*REQUIRED ACTION:*
Determine how many lines of the listing contain the word "chart". The reply is that number alone.

####

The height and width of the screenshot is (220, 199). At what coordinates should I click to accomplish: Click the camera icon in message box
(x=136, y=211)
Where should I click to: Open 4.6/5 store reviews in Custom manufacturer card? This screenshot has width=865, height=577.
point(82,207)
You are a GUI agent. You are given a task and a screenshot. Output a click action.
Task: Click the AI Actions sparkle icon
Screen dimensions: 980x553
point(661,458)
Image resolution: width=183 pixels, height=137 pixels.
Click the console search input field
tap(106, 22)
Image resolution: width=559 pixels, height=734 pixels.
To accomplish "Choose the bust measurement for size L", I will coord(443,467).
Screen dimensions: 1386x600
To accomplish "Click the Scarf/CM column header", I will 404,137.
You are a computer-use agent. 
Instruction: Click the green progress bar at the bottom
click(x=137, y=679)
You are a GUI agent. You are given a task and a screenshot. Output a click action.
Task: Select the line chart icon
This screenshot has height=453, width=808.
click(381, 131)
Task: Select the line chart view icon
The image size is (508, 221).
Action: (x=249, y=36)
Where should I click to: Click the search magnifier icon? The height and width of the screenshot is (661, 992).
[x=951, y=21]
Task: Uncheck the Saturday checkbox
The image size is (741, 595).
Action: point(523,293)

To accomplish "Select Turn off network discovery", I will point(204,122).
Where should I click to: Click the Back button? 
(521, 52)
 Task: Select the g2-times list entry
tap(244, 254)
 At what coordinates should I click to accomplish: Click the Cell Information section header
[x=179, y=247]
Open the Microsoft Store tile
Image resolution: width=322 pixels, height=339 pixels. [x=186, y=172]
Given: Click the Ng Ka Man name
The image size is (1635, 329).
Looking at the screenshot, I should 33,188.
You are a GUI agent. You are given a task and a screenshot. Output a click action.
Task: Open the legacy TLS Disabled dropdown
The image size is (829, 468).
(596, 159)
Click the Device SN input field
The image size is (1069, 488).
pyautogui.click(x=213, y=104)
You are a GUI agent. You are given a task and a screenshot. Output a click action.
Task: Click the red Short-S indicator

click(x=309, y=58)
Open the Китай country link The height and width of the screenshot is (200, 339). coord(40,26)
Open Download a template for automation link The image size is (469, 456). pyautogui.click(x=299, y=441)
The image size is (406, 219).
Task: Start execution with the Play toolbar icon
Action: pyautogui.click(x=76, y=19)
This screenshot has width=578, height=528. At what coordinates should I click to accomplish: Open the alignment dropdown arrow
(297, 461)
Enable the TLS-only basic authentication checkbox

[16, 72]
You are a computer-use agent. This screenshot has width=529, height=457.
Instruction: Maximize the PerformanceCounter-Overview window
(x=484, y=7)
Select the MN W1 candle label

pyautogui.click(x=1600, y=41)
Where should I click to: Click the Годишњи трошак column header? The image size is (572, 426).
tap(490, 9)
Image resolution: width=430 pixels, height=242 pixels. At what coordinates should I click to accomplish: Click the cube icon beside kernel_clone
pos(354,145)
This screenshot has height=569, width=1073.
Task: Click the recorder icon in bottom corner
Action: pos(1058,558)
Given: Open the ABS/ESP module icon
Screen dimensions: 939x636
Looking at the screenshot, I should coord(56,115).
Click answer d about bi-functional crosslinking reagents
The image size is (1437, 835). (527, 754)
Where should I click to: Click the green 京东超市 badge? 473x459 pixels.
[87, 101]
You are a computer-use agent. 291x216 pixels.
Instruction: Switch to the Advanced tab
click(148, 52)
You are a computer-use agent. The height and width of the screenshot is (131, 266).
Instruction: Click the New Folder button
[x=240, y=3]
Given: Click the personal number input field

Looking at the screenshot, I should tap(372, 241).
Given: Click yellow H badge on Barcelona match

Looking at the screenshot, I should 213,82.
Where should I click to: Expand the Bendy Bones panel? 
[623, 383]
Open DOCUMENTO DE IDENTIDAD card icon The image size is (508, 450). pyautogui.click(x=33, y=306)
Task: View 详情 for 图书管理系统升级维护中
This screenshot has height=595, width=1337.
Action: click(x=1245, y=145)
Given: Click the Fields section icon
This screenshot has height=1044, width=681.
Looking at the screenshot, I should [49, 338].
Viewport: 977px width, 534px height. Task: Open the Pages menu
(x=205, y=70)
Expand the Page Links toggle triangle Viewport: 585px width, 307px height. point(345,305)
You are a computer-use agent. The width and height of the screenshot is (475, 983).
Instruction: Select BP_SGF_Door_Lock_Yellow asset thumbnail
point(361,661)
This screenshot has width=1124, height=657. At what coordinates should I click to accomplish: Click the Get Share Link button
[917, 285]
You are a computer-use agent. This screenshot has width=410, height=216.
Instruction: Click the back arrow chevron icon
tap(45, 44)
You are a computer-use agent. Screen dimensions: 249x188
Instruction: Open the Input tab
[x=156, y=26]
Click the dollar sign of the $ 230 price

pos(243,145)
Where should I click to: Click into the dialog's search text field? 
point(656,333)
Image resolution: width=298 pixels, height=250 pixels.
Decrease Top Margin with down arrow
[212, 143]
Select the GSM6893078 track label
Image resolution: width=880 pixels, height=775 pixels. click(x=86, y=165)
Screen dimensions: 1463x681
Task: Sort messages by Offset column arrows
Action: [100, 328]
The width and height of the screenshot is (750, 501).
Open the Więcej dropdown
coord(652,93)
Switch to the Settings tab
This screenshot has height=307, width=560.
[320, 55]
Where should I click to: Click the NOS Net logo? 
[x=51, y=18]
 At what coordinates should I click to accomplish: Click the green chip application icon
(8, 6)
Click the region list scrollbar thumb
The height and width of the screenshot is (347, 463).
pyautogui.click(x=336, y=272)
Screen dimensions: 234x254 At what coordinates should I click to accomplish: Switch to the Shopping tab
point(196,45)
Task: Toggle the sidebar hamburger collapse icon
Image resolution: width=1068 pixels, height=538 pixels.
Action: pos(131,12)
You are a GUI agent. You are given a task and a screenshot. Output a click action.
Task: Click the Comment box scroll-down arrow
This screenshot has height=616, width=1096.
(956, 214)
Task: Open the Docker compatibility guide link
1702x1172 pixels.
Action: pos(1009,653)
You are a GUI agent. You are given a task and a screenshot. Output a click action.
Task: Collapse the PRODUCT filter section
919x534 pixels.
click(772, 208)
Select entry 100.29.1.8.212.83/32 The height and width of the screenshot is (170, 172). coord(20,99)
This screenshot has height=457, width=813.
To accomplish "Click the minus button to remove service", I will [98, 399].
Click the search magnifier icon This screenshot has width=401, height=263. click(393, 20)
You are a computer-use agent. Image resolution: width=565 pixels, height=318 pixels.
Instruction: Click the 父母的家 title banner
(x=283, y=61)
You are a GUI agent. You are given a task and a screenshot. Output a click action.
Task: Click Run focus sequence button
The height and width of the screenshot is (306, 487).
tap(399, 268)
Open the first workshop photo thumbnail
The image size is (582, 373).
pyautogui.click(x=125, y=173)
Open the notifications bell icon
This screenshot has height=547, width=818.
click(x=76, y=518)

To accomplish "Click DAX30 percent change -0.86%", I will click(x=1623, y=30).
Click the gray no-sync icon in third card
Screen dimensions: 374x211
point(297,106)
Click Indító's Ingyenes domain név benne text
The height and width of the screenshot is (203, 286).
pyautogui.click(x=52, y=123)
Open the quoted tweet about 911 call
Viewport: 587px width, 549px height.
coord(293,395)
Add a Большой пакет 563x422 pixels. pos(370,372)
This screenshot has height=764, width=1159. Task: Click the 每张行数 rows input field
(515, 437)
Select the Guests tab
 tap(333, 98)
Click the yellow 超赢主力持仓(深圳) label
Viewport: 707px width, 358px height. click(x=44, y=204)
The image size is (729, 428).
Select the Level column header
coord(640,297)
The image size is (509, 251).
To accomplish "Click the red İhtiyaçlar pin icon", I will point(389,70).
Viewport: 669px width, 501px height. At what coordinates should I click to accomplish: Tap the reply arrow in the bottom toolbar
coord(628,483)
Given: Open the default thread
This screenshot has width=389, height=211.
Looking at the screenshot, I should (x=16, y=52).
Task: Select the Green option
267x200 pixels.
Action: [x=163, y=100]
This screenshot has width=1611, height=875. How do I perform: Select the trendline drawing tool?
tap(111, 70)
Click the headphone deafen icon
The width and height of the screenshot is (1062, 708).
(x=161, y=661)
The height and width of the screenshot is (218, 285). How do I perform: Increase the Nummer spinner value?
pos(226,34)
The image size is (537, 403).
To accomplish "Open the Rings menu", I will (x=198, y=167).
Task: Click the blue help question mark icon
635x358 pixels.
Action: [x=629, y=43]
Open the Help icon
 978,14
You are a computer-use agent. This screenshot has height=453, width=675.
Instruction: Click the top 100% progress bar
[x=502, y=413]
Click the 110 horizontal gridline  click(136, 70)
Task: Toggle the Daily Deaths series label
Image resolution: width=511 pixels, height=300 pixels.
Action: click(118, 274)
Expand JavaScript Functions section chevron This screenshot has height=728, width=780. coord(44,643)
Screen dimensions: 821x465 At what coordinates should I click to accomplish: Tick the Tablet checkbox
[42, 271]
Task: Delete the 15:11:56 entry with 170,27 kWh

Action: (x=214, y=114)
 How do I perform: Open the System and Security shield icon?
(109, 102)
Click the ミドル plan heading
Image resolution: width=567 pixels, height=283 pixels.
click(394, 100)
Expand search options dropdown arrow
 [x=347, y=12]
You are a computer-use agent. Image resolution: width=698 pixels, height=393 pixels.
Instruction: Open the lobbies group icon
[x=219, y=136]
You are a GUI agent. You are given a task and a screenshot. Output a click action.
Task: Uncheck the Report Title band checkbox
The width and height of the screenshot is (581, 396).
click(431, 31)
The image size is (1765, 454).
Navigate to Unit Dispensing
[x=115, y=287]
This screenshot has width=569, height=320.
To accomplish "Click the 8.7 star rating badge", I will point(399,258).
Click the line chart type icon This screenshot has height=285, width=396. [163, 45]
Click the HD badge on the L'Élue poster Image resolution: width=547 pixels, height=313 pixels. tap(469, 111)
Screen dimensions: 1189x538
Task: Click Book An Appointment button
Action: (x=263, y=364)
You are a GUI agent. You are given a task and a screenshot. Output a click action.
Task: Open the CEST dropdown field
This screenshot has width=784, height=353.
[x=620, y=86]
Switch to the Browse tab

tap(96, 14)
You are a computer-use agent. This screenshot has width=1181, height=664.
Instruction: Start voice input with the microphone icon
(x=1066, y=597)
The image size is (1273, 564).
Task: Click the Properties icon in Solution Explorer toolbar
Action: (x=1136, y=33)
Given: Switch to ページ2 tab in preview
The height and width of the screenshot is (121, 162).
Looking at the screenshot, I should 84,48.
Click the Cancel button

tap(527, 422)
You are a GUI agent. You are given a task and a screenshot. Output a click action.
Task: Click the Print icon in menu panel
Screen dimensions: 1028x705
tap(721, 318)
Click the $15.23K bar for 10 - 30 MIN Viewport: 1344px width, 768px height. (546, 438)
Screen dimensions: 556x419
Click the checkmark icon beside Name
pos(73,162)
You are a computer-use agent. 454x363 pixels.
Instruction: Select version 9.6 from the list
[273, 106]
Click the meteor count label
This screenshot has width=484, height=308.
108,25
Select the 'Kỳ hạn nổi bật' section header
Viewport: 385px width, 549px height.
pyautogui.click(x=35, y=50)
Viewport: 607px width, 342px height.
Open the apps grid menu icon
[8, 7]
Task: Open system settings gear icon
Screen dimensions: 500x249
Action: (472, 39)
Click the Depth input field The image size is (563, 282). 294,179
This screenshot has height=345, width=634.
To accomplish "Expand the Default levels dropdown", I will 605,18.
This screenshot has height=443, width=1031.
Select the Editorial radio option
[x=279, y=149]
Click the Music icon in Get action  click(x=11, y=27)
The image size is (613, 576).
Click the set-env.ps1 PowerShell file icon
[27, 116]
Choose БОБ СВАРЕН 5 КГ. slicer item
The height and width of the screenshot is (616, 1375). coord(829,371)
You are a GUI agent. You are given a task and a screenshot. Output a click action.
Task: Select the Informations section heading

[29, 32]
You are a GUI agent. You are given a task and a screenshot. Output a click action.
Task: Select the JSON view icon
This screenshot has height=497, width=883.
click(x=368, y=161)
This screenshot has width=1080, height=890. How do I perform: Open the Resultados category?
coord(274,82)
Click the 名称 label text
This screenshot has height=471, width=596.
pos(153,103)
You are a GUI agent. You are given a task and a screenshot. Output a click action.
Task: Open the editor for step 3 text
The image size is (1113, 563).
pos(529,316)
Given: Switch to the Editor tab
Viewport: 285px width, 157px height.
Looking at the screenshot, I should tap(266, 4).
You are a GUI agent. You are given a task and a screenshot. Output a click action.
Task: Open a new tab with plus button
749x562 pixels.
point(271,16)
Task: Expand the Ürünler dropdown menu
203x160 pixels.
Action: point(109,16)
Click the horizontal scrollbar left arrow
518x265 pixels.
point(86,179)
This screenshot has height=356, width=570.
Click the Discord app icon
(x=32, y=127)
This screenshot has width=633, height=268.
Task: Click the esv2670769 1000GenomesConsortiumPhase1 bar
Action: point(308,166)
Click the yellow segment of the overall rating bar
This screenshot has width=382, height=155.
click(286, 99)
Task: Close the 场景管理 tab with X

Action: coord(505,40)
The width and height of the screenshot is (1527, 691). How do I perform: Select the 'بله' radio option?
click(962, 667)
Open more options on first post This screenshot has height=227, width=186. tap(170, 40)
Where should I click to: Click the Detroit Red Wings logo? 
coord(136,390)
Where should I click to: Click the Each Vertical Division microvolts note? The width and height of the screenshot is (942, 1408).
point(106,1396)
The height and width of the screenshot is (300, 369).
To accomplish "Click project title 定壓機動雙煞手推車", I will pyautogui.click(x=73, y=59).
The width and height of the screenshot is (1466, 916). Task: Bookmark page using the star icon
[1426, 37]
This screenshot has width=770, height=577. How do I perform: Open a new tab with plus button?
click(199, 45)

####

*RESPONSE TO THE EXERCISE:*
3